The task — Put the lines of the data below into a numbered list, leaving out the blank lines.

A block of data:
==================================================
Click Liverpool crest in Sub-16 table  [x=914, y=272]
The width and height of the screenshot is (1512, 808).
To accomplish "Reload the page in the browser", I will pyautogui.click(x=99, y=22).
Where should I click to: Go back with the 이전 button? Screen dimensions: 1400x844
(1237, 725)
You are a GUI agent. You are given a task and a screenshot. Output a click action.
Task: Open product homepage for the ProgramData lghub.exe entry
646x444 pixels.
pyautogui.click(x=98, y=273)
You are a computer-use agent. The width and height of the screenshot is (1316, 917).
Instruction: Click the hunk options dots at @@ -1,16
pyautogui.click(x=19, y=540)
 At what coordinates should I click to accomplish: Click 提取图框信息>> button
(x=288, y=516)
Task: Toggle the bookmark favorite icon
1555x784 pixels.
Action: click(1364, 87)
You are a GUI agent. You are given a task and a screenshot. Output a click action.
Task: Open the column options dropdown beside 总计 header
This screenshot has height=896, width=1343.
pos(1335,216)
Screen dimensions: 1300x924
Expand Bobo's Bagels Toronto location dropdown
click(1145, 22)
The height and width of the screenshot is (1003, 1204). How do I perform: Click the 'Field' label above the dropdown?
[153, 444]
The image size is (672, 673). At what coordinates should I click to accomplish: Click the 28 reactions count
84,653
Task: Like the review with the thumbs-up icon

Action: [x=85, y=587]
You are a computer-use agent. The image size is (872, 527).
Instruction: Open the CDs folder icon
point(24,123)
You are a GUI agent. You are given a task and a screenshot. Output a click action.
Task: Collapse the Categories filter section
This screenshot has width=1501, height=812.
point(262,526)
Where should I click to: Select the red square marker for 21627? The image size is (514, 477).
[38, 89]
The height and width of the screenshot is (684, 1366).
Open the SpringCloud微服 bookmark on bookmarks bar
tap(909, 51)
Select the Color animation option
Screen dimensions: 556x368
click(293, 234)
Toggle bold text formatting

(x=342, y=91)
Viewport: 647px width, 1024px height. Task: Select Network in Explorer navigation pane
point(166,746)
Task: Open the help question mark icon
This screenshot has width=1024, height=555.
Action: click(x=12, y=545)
==================================================
Task solution —
1. Click Liverpool crest in Sub-16 table  [x=914, y=272]
2. The width and height of the screenshot is (1512, 808).
3. To accomplish "Reload the page in the browser", I will pyautogui.click(x=99, y=22).
4. Where should I click to: Go back with the 이전 button? Screen dimensions: 1400x844
5. (1237, 725)
6. You are a GUI agent. You are given a task and a screenshot. Output a click action.
7. Task: Open product homepage for the ProgramData lghub.exe entry
8. 646x444 pixels.
9. pyautogui.click(x=98, y=273)
10. You are a computer-use agent. The width and height of the screenshot is (1316, 917).
11. Instruction: Click the hunk options dots at @@ -1,16
12. pyautogui.click(x=19, y=540)
13.  At what coordinates should I click to accomplish: Click 提取图框信息>> button
14. (x=288, y=516)
15. Task: Toggle the bookmark favorite icon
16. 1555x784 pixels.
17. Action: click(1364, 87)
18. You are a GUI agent. You are given a task and a screenshot. Output a click action.
19. Task: Open the column options dropdown beside 总计 header
20. This screenshot has height=896, width=1343.
21. pos(1335,216)
22. Screen dimensions: 1300x924
23. Expand Bobo's Bagels Toronto location dropdown
24. click(1145, 22)
25. The height and width of the screenshot is (1003, 1204). How do I perform: Click the 'Field' label above the dropdown?
26. [153, 444]
27. The image size is (672, 673). At what coordinates should I click to accomplish: Click the 28 reactions count
28. 84,653
29. Task: Like the review with the thumbs-up icon
30. Action: [x=85, y=587]
31. You are a computer-use agent. The image size is (872, 527).
32. Instruction: Open the CDs folder icon
33. point(24,123)
34. You are a GUI agent. You are given a task and a screenshot. Output a click action.
35. Task: Collapse the Categories filter section
36. This screenshot has width=1501, height=812.
37. point(262,526)
38. Where should I click to: Select the red square marker for 21627? The image size is (514, 477).
39. [38, 89]
40. The height and width of the screenshot is (684, 1366).
41. Open the SpringCloud微服 bookmark on bookmarks bar
42. tap(909, 51)
43. Select the Color animation option
44. Screen dimensions: 556x368
45. click(293, 234)
46. Toggle bold text formatting
47. (x=342, y=91)
48. Viewport: 647px width, 1024px height. Task: Select Network in Explorer navigation pane
49. point(166,746)
50. Task: Open the help question mark icon
51. This screenshot has width=1024, height=555.
52. Action: click(x=12, y=545)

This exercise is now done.